Speaking of end users, you might be a business user. A business user might not necessarily be in the weeds of course, of your company data but and how it’s transformed and how it’s consolidated and transformed, but you have pristine knowledge of the business and operational functions.

Given, now every company is essentially a data company, your work is dependent on the work of your data team. And thus you work closely with analysts and engineers, to get those answers to your business questions. You might be a team lead. This person runs the data team, you’re whipping up implementing project plans, creating epics so that you can achieve some sort of shorter longterm project initiative.

You’re responsible of ensuring those initiatives are achieved in a timely manner. Or you might be a decision maker. We’re thinking of CTOs, [00:06:00] founders. You’re making the call in terms of what technologies would be really useful for the business today and for the future for years down the road.

Okay. So yeah, I’m just going to check the chat to see who’s here with us, right?

[00:06:21] Angie Brown: Lots of analytics engineers here.

[00:06:22] Kelechi Erondu: All right. Hello fellow analyst engineers. Great, right and we have one decision maker. Awesome.

[00:06:35] A common data problem #

[00:06:35] Kelechi Erondu: Great. All right. Now that we’ve got to know each other, I want to introduce a common data problem. I’m going to show a Slack message. This is a Slack message that I received earlier this year, and I’m very curious to see who’s, for the folks in the room, has experienced this or received a message like this, or maybe [00:07:00] sent a message like this. So the message reads, "Kelechi, can you review the signup numbers in the self-serve dashboard? These do not match our reports that we sent out on 6/29th." So yeah, very curious to see if anyone has experienced this type of issue or problem. Let’s see, I’m gonna check the Slack again. Yeah, I like it, everyone. I like that. Thank you, Joel.

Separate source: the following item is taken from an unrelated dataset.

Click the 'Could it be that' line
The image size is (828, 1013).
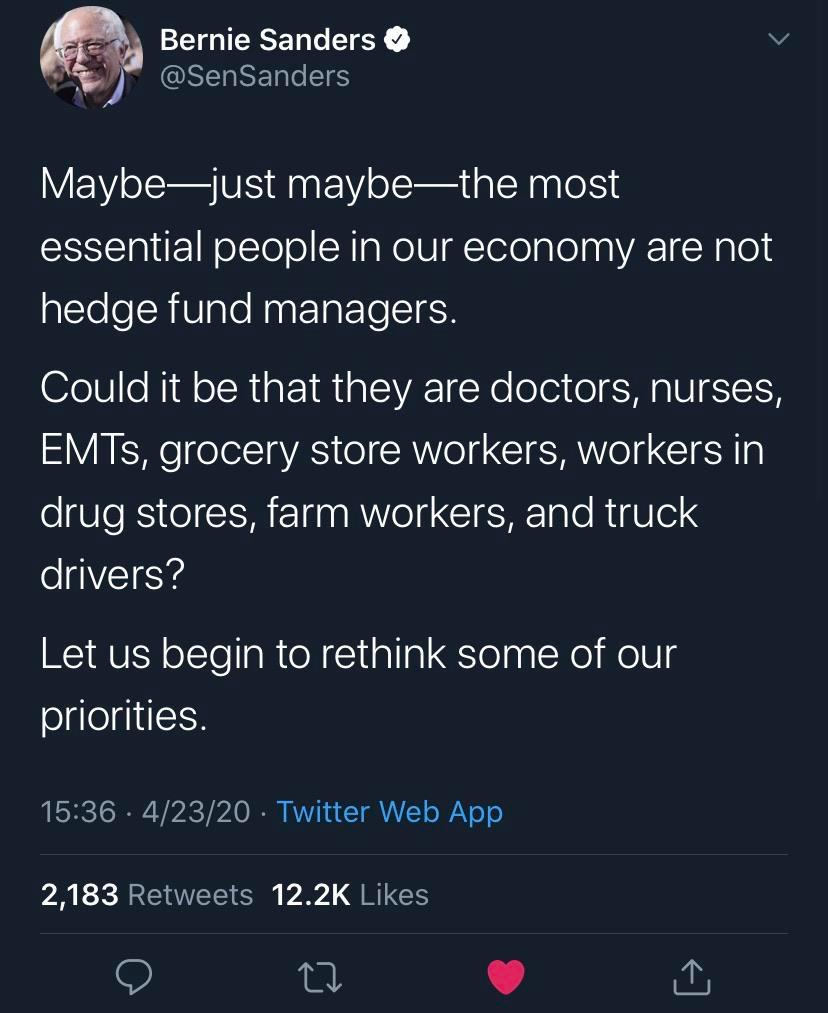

So I would assert that this is a very common occurrence for data teams and teams that work with data teams around the world today. It’s not the most ideal occurrence, in the context of who’s in this room. Again, thinking about the analytics engineers. You start your workday with an idea or agenda of what to work on, and when you receive a message like that, you essentially have [00:08:00] to stop what you’re doing and help troubleshoot. If you’re the business user who sent that message, right? You might grow skeptical of the dashboards or the data products that your data teams are creating for your analysis.

And, it just creates some anxiety, especially if you have an upcoming meeting with leadership and you’re sharing metrics that you might not trust. You might be a team leader who’s disempowered. You have your project plan, and given that your resources are having to stop what you know is intended for them to work on, to solve for these issues might put your data, your project plan at risk. And thinking about decision-makers, where you made the call in terms of investing in those data tools to meet in some sort of initiative and come frustrated in terms of, Hey, did I make the right decision?

Cause right now we’re dealing with some unforeseen problems in terms of being stopped.

[00:08:50] Essential questions about data #

[00:08:50] Kelechi Erondu: Our essential questions are these, is there a way to be more proactive in solving data issues? Can we make sure that our source tables are up to date? [00:09:00] Can we ensure that we test the data to ensure that it’s robust and quality? Can we visualize, essentially, the health of our data stack and visualize everything that, I’ve described in these questions above in a single place.

Angie, what do you think? Is it possible?

[00:09:19] Angie Brown: What if I told you, you can be more proactive, that you can ensure your sources are fresh and you can ensure your data is accurate all in one place. It’s a whole new world with dbt. Let me show you.

[00:09:32] An example of a meta metadata dashboard #

[00:09:32] Angie Brown: Here is our meta metadata dashboard. This Looker dashboard gives you the proactive visibility into the accuracy of your dbt project.

We built this as a proof of concept to show you what’s possible and showcase what dbt can do for you. Of course, we want to cater your dashboard to what’s important to you. Let’s take a look.

So here we have the most recent run and whether it was a success or failure. If I click on this link, it will take me directly [00:10:00] into the logs of this run.

So if there was a failure, I could go and look real quickly. We have the date the last time that this was run in the history thereof. We have our source freshness warnings. Oh, it looks like we have one source that’s giving us a warning. There’s 31 that passed. So that’s good. Next we have our test failures or our tests that have passed in the history. With dbt, you’re also able to see your overall model status. So here I have my dim customer, my fact order and their tests accordingly, and whether or not they passed or failed. If you’re worried about query optimization, you can actually even get the execution time of your model. Exposure status. If you’re not familiar with exposures, don’t worry.

I’ll be going over that later on in this presentation. What you can gather from this is that I was able to make an exposure, ABC test, which is a [00:11:00] dashboard. And that dashboard is utilizing our dim customer, our fact order and our order source. And these are the unique tests that we set up for each of those models and whether or not they were successful or failures.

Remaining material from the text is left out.